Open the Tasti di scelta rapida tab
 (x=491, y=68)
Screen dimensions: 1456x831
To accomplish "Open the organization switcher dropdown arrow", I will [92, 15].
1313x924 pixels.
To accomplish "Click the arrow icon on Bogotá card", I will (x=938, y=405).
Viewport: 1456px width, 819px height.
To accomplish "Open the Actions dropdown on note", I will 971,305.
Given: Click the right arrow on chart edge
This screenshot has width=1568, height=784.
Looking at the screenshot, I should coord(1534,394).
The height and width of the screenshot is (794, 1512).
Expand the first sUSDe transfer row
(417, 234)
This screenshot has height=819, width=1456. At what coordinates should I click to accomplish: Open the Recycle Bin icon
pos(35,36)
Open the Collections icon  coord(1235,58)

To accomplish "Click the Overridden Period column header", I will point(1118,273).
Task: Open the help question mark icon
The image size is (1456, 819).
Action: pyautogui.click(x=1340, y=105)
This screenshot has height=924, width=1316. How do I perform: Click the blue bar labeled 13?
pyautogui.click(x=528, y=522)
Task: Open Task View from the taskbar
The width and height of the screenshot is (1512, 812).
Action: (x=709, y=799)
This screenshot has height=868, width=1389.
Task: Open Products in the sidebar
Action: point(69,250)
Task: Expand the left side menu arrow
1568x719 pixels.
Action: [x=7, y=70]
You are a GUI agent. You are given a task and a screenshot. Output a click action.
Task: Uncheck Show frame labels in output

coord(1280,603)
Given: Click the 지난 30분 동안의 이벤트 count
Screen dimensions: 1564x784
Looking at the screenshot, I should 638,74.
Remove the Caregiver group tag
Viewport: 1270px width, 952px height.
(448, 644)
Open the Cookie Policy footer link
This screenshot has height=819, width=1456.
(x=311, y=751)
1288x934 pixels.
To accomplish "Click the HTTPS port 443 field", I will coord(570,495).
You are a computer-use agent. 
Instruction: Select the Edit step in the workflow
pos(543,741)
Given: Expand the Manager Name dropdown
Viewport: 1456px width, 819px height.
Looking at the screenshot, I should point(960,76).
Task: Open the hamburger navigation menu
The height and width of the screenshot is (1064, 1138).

........

- **What to work on**:
Could you return every line from the entries above in which the string "menu" occurs?

- **Response area**:
Task: Expand the left side menu arrow
Task: Open the hamburger navigation menu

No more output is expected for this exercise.